In our humble opinion, Ram’s previous-generation regular-cab was among the best-looking two-door pickups ever built. Unfortunately, it seems that Ram is too busy selling crew cabs to be bothered by single cabs, although our quick rendering shows that the current generation might not look too shabby in that configuration.
Ford Bronco pickup (1966–71)
Ford is taking on the Jeep Wrangler head-on by building several compelling trims, with serious off-road hardware, in both two- and four-door variants. However, what’s missing is a half-cab pickup like the original. We’re sure that the aftermarket will offer up a solution to convert a four-door Bronco into a two-door pickup or a two-door Bronco into a “Sports Utility” like back in the day, but it would be nice to see Ford also take on Jeep’s Gladiator with a crew-cab off-road pickup of its own.

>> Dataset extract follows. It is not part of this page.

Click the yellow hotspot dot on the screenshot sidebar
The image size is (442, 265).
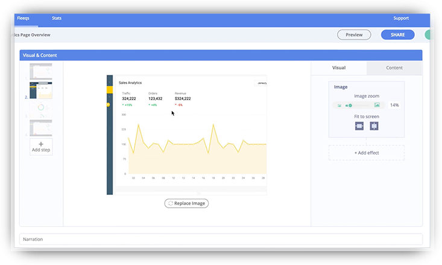(108, 105)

The extended wheelbase of these new-fangled off-roaders makes them better suited to carrying plenty of gear into more remote camping spots, compared to a more trail-friendly two-door. Thanks to the Bronco’s factory 35-inch tires, the Wrangler-fighting Ford does get a bit of help in breakover angle compared to the average pickup truck. There are certainly some tight trails where the added wheelbase of our dream Bronco would be a hindrance, but plenty of Gladiator owners have shown that they can tackle some rugged terrain.

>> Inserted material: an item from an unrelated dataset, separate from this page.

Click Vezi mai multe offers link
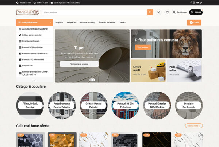219x147 pixels. click(194, 126)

Ford Ranchero (1957–79)/Ford Courier (1972–82)
A reborn Ranchero or Courier would bring a compact pickup back to Ford’s lineup to slot under the mid-sized Ranger. You may be thinking, “that’s exactly what the upcoming Maverick is for”, which is correct. Maybe we should stop caring about Ford butchering its heritage names after the Mustang Mach E, but here we are, like Abe Simpson shaking his fist at cumulonimbi.
We admit that Courier isn’t the most exciting name for a compact pickup, but as it’s a crossover-based ute, Ranchero would have fit nicely, no? Seriously, we’re still pretty excited that we’re getting the Maverick. At least one of these pickups is going to be available soon and we always celebrate a new tailgate.
Now it’s time to hear from you. Which pickups do you think deserve an encore? Now is your time to shine, El Camino fans.